Alex Boakye drops his Captain’s armband and sits down. He and his team-mates from Chelsea’s under-10s have been called by their coach after a lacklustre performance. Chelsea had just played a 1 – 1 drawn game with their arch rivals ‘Old Town Arsenal in a home encounter which saw the captain score the equaliser at the Offinso Old Town sports complex.
Near the football pitch was a classroom which the home team used as their dressing room. Their coach, George Sarpong, was there to meet his players and discuss their ambitions. When asked what he wants from football, Boakye’s reply comes without hesitation. “I want to play for The Black Stars, and I want to play for one of Ghana’s top clubs,” he says. “I want my family to be proud of me.”
Aged 19, he has achieved one of those feats and his debut for Aduana stars against Hearts of Oak in the Accra sports stadium on Sunday was his latest footballing landmark. The versatile defender played the entire 90 minutes in a match that his side lost by two goals to zero. Whether he will have many more at the club remains to be seen, with reports suggesting he was being chased by a lot of clubs before he joined the Dormaa based outfit. He is, it seems, wanted by many of Ghana’s leading clubs. “I would’ve signed him to Kotoko if i had the power over transfers” – a very reliable source disclosed to me that a current Kotoko coach revealed to him during a discourse three days ago.
Being at the centre of such a high-stakes transfer saga is a world away from the environment in which Alex Boakye gained his earliest footballing tutorials. In fact, that came in the cages – Old town, a community in Offinso known to have seen greater footballing talents yet failed to bring any in the limelight. That known, he would leave his beloved town to Ahenkro on daily basis only to train and return home when he finishes the exercise.
The commute from Offinso to Ahenkro was too long to be feasible daily, and so came the first of many sacrifices the young Alex Boakye would make in pursuit of his dream: he left his family home and moved to Aburaso, a town in the suburb of Kumasi to play for Sampdoria; a colts side at Agric Nzema. His exceptional performance earned him a move to GMG academy where he travelled to Belgium for trials.
From Belgium, he was reunited with his former gaffer, George Sarpong, who took him back to Offinso Ahenkro to play for a division three club, Afigya Barcelona. The mercurial defender qualified the team to division two during his short stint there and then moved to Techiman City for a season long loan before joining Aduana stars in the just ended transfer window.
Hussein Frimpong Kaka was an attacker in Chelsea’s academy and a schoolmate of Alex Boakye. “He’s always mentioned big clubs – Real Madrid, Barcelona, PSG,” Kaka tells Footydreamsgh.com. “It was always part of his plans.
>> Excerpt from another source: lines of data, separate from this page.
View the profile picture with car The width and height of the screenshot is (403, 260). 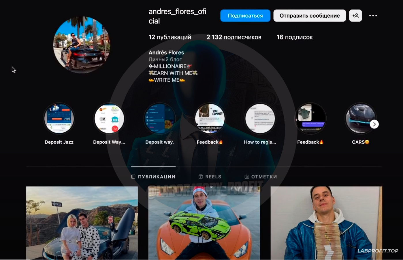pos(82,45)
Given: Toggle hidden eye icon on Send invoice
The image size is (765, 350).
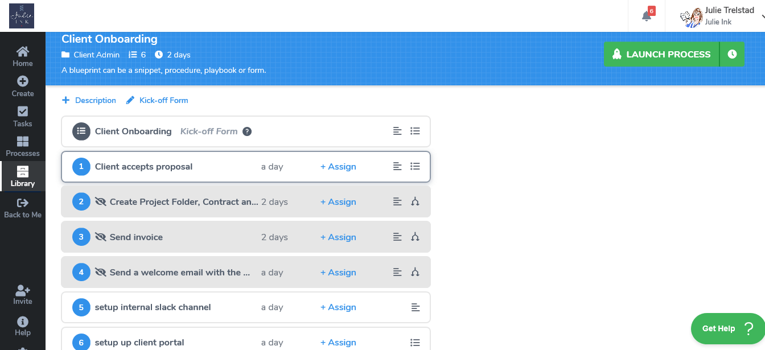Looking at the screenshot, I should tap(101, 237).
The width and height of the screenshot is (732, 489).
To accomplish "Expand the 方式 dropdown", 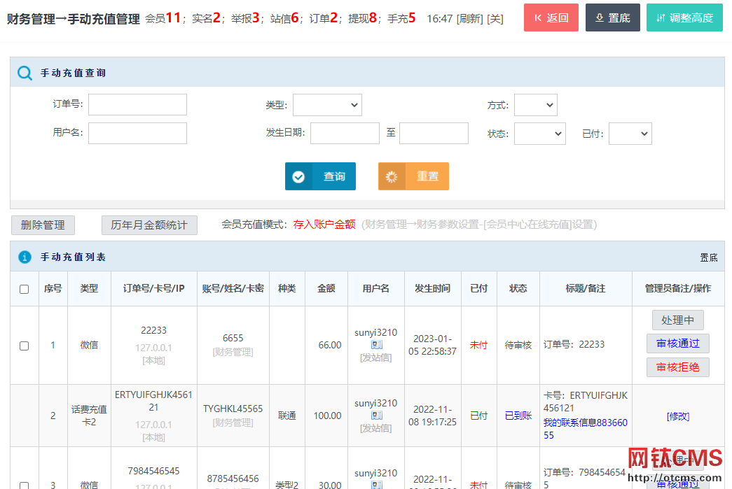I will 535,105.
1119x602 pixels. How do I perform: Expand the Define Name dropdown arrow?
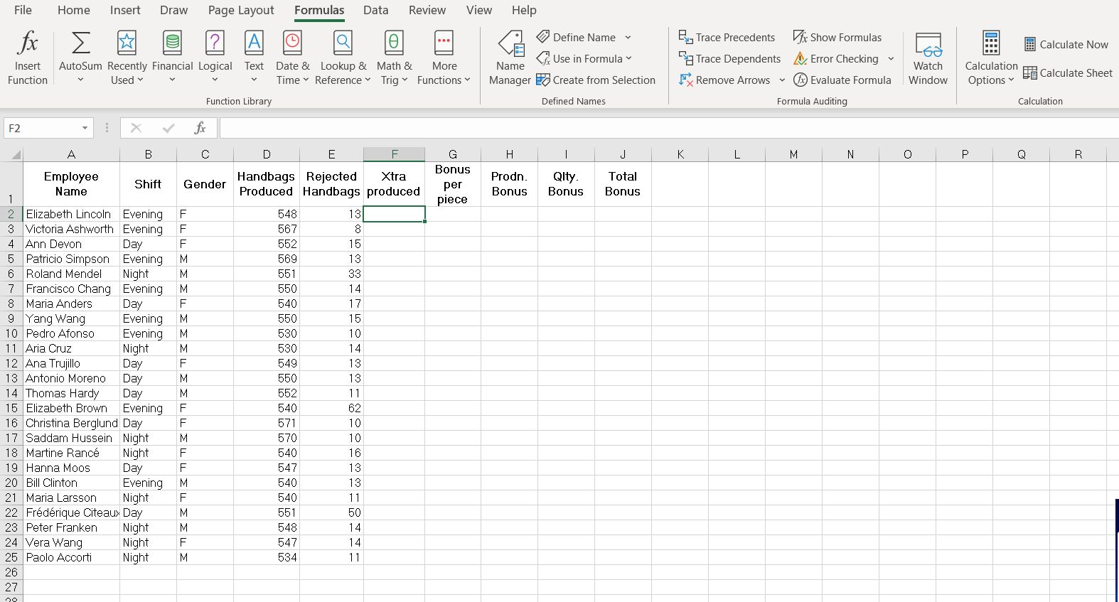click(628, 37)
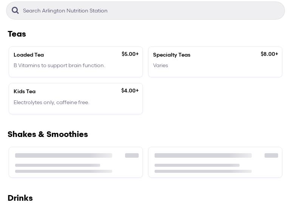The image size is (291, 203).
Task: Click the $4.00+ price on Kids Tea
Action: [130, 91]
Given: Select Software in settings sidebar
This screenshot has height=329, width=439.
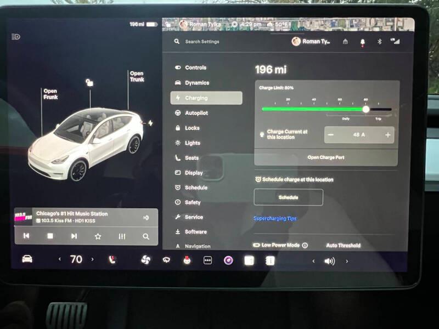Looking at the screenshot, I should click(195, 231).
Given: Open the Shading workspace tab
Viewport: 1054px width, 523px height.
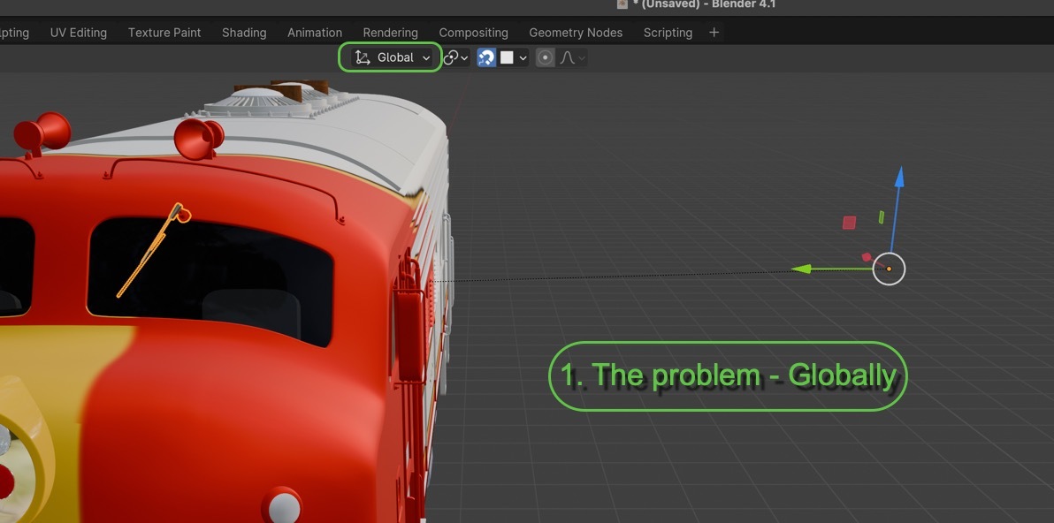Looking at the screenshot, I should pos(244,33).
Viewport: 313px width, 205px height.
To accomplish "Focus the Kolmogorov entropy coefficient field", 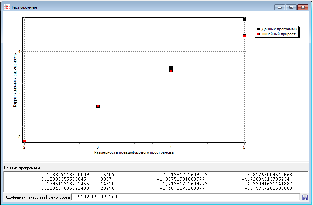I will (x=185, y=197).
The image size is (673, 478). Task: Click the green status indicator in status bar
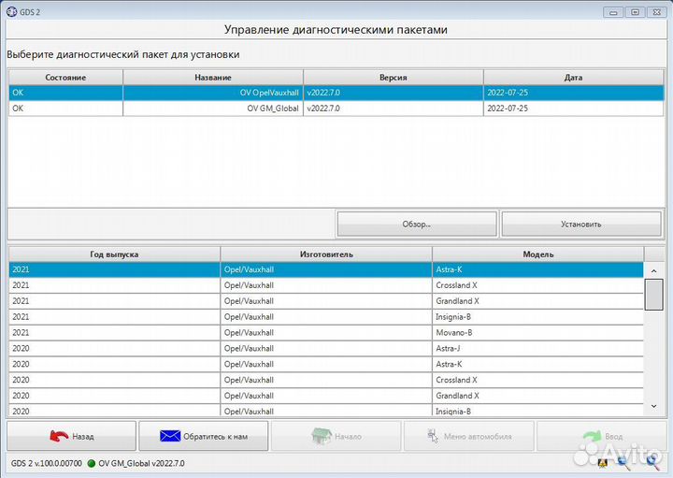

He sacrificed his youth for football.”
This writer admits there was so much internal hype over Alex Boakye at his days with Old Town Chelsea, but when he first saw the defender in action as a 10-year-old, he was in no doubt he’d seen a future star. “I just remember everything being so smooth and elegant for Alex,” says Tabi Adade Messi who used to drill the Tutuasi team to face Boakye’s Anou side in Christmas Galas’. “He never gets tired. When a players drop a shoulder, no-one moves but when Agumba does it, people fall over.
“What I liked about him was his fearlessness. He was always looking to take players on, to try new things and be creative.” Andrews Oppong who’s a sport journalist remarked after watching him play for Old Town in a match at the Offinso State A park.
To continue improving, Alex Boakye needed to be challenged, and nobody was more aware of that than the player himself. Coach George Sarpong would often set up uneven teams for training games, testing his players in matches of nine against seven or 10 against six. Alex Boakye always wanted to be on the side with fewer players. And when the coach reversed the usual dynamic one time – insisting the winners, rather than the losers, were to do punishment sprints – Agumba was just as determined to be victorious as ever and led his team through the forfeit.
“The good thing was he came and didn’t think he was anybody superior in my team – he just wanted to train and work hard.”
“What you’ve seen of him is nothing compared to what’s to come.” – Kalusha who’s the team manager of Afigya Barcelona told me in an interview with him yesterday.
Look, for a tiny 10-year-old to confidently discuss his football dreams alone with his coach in that school dressing room is one that you don’t see much among football talents in Offinso. Now, unlike his colleagues, Alex Boakye imagined his dream and is living it just at the age of 19. Agumba’s story is one of opportunities seized, his success is a triumph of will as much as talent.